J.M.: ¿Podríamos hablar de arte social en tu obra o de intereses cruzados entre el macrocosmos social y tu microcosmos plástico?
K.H.:
El cruce existe pero podríamos decir que por defecto, tengo la sensación que todo se repite una y otra vez, pienso que hoy por hoy lo más interesante es crear tu propio micro-mundo, evitando la avalancha contagiosa que provocan los impulsos de una sociedad mediatizada y poco imaginativa. Hay mucha gente que trabaja al margen y creo que los proyectos más interesantes surgen en estos reductos y que se mantienen al margen de esa filosofía pop que promulgaba “hay que ser famoso al menos diez minutos en la vida”, que parece hecha a medida para esa caterva de personajes histriónicos que asolan lo que en su día fue genial televisión.
Los medios son tan poderosos que lo fagocitan todo hasta la propia crítica social. Estar alejado de ellos resulta más estimulante.

J.M.: Ante el estereotipo de la eterna novedad, ¿qué piensas que nos queda a los artistas como herramienta de subversión discursiva? ¿Innovación o evolución lógica en los procesos de investigación? Al fin y al cabo, una excusa para hablar de ti: ¿qué nos puedes adelantar de tus últimos proyectos?
K.H.:
Lo más subversivo creo que es ser coherente con uno mismo, yo pinto porque para mí la libertad es un concepto que tengo muy presente como individuo y el arte es el único espacio donde realmente me siento libre y desde donde experimento con la vida y partiendo de aquí el propio viaje te ofrece las herramientas y si quieres el discurso, no creo en una metodología del arte, lo importante es el estado constante, sentir que ese es tu lugar, tu modo de vida y que conlleva curiosidad, querer entender. No me obsesiona el planteamiento discursivo, a pesar que en estos momentos lo teórico pesa más que lo formal en mi obra, pero es una cosa que fluye. Tanto como artista, como espectador creo en la importancia del arte como emisor de sensaciones.
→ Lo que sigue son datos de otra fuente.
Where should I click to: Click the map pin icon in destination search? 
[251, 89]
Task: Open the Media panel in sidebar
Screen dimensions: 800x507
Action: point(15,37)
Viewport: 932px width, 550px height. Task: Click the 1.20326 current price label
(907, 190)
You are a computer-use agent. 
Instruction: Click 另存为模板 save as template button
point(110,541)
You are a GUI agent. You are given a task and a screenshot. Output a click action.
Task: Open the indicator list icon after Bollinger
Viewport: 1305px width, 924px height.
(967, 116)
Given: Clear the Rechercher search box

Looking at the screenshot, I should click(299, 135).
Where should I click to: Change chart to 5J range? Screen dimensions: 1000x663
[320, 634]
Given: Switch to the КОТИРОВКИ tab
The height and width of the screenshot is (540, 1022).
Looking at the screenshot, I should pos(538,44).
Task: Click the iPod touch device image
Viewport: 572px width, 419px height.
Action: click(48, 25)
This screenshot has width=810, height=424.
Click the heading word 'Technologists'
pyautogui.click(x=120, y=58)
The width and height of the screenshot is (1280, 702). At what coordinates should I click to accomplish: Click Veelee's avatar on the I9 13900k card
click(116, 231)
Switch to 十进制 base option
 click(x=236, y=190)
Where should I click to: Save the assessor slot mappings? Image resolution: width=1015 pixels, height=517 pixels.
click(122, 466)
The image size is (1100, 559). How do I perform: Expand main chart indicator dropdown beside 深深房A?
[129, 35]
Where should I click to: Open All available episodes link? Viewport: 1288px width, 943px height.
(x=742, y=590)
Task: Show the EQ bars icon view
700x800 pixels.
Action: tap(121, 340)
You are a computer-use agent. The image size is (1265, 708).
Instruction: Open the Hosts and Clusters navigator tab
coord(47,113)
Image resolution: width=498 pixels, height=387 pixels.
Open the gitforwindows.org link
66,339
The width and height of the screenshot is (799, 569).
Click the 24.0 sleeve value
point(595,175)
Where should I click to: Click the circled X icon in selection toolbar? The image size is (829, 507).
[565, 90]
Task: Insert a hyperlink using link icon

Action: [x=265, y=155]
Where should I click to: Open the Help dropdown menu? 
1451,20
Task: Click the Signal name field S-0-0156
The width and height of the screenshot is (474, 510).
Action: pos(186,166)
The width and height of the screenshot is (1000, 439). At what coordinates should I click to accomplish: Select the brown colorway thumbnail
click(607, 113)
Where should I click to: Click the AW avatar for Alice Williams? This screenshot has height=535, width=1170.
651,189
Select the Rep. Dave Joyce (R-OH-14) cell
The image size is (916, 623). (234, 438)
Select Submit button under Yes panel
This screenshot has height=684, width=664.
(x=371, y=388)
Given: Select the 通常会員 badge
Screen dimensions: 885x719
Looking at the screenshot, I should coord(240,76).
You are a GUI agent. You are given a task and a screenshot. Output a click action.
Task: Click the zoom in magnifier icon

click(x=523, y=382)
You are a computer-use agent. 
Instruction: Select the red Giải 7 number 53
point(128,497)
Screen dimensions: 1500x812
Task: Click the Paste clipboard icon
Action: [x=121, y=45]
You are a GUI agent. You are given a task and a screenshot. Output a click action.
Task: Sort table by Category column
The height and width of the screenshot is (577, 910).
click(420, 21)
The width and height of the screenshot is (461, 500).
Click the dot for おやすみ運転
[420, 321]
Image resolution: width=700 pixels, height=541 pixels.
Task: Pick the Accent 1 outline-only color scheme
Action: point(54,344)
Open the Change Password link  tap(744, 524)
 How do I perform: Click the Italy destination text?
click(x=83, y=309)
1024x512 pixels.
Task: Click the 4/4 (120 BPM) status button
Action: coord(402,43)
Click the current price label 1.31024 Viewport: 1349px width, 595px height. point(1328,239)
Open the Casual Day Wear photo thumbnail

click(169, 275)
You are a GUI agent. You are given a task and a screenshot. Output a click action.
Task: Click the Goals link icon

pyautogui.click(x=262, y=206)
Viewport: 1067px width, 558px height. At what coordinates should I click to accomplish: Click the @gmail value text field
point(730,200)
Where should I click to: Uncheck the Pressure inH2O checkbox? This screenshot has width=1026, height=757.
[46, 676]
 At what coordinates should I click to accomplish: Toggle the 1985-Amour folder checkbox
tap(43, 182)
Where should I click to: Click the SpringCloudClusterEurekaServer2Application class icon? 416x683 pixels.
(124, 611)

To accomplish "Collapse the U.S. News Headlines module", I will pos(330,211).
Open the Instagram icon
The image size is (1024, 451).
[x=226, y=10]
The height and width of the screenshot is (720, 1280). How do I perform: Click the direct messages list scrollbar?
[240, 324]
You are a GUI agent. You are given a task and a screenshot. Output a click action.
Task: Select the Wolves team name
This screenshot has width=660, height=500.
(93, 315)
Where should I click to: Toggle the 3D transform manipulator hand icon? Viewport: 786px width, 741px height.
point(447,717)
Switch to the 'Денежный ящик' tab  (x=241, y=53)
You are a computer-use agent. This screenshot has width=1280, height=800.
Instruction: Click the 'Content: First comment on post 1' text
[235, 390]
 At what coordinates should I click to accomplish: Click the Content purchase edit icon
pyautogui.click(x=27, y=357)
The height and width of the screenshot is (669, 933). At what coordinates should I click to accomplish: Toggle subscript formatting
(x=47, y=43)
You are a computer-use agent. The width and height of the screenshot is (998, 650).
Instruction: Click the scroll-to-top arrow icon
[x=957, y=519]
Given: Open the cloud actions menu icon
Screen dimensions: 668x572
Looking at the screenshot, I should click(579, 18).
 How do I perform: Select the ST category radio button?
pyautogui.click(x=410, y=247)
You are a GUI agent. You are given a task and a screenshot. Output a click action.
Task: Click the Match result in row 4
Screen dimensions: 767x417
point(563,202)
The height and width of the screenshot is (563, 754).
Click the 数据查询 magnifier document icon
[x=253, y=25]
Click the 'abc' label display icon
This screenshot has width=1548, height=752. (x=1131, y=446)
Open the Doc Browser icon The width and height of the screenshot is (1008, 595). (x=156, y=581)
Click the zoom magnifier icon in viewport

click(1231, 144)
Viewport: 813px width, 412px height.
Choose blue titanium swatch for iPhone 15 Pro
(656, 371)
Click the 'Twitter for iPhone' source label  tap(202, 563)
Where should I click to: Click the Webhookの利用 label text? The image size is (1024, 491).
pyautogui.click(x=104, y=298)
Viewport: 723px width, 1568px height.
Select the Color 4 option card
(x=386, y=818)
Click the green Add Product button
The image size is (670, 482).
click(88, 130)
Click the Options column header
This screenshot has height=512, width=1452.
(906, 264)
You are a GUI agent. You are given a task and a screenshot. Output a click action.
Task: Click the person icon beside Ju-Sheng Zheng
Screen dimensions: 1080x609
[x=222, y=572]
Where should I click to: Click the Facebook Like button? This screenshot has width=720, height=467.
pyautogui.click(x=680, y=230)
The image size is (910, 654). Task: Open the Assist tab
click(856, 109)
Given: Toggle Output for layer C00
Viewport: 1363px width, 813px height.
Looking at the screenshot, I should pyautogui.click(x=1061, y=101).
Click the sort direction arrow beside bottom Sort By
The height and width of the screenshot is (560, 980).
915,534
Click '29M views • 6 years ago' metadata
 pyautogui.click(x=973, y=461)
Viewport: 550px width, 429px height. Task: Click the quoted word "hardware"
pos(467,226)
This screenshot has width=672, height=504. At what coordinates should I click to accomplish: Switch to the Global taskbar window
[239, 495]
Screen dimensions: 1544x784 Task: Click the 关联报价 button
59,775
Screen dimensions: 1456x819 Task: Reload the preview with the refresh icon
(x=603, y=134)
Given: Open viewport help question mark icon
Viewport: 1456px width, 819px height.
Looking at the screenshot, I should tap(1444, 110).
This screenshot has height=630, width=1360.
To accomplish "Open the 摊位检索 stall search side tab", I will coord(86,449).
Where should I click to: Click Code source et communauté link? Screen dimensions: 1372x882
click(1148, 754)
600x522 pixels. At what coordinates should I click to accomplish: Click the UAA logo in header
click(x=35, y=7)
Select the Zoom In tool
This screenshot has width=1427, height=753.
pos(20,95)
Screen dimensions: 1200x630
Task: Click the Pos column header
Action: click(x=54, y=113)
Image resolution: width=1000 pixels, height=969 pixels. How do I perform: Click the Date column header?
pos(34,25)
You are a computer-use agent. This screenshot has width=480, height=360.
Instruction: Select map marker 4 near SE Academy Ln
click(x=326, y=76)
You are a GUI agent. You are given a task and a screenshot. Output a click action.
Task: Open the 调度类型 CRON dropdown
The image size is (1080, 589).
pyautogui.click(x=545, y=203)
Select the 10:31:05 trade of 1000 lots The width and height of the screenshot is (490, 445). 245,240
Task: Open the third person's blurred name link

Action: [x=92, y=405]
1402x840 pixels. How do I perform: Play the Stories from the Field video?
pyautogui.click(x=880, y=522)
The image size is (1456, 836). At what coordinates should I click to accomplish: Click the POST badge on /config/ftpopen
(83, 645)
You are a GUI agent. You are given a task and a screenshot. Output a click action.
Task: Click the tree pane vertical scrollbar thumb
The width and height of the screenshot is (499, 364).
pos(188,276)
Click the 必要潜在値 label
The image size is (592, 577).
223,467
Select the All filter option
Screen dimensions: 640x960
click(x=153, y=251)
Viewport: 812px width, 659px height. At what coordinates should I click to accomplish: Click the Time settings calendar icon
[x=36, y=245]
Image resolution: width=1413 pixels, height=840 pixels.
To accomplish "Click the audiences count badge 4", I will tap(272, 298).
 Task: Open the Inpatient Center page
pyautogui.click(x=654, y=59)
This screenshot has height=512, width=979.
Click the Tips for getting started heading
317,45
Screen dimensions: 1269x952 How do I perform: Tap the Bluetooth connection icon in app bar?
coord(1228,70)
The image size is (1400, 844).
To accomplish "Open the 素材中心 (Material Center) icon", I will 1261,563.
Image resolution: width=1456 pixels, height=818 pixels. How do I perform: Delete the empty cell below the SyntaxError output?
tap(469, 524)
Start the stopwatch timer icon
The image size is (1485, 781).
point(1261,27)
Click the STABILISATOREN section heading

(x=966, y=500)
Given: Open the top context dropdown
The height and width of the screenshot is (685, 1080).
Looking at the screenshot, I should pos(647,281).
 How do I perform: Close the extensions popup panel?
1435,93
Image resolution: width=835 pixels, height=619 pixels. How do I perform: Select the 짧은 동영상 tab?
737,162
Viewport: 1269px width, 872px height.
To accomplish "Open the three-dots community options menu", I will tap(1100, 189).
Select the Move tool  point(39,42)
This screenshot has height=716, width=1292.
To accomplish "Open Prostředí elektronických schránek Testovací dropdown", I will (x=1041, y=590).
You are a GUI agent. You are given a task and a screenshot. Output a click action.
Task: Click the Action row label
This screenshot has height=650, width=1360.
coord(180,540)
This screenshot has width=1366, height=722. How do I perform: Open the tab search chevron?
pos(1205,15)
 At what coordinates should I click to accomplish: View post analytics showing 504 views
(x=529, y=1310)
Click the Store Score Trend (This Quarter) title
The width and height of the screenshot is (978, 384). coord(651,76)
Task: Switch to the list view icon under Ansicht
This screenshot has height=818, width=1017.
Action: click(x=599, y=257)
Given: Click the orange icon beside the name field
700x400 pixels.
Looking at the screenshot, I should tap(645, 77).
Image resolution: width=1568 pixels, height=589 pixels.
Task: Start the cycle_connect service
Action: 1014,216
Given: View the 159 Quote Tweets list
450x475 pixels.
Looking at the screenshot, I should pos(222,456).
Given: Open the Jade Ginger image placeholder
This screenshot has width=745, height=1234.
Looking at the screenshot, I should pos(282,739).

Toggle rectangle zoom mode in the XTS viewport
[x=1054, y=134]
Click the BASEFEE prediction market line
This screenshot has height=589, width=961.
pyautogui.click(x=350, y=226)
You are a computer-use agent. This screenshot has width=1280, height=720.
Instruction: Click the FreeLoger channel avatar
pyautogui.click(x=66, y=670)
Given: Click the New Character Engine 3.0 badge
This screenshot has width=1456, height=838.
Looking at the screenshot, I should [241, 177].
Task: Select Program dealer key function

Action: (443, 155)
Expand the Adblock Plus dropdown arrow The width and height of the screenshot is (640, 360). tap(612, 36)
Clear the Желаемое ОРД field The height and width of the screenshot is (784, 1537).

Y sobre la innovación y la evolución de la obra es lo mismo, todo es una cuestión de curiosidad, de tener la mente abierta, de querer entender, de conocer, de experimentar, de observar, como diría San Agustín: “… de maravillarte”.
En cuanto a mis proyectos lo más inmediato es una exposición, aquí en Alicante, cinco años después la última individual, pero no quiero adelantar nada por que aún no está del todo concretado.

J.M.: Una última incisión: ¿Cómo crees que nos están afectando los cambios económicos a la producción de los artistas? ¿Opinas que vamos hacia una estética de la precariedad?
K.H.:
Me da, que los más afectados por estos cambios van a ser los trabajadores y gestores del ámbito de la cultura y sus espacios, que dependen directamente de las partidas presupuestarias, es verdad que en época de vacas gordas había más reparto, pero el artista paradójicamente siempre es el último, la vida económica del artista es muy irregular, y el estado de precariedad creo que todos los que nos dedicamos a esto en exclusiva, en un momento u otro hemos pasado por él, pero es una cuestión que cuando decides dedicarte a esto lo asumes tranquilamente, la necesidad del arte es más fuerte.
Puedes tener limitaciones en el desarrollo de ciertos proyectos, pero la estética de tu trabajo es la que es.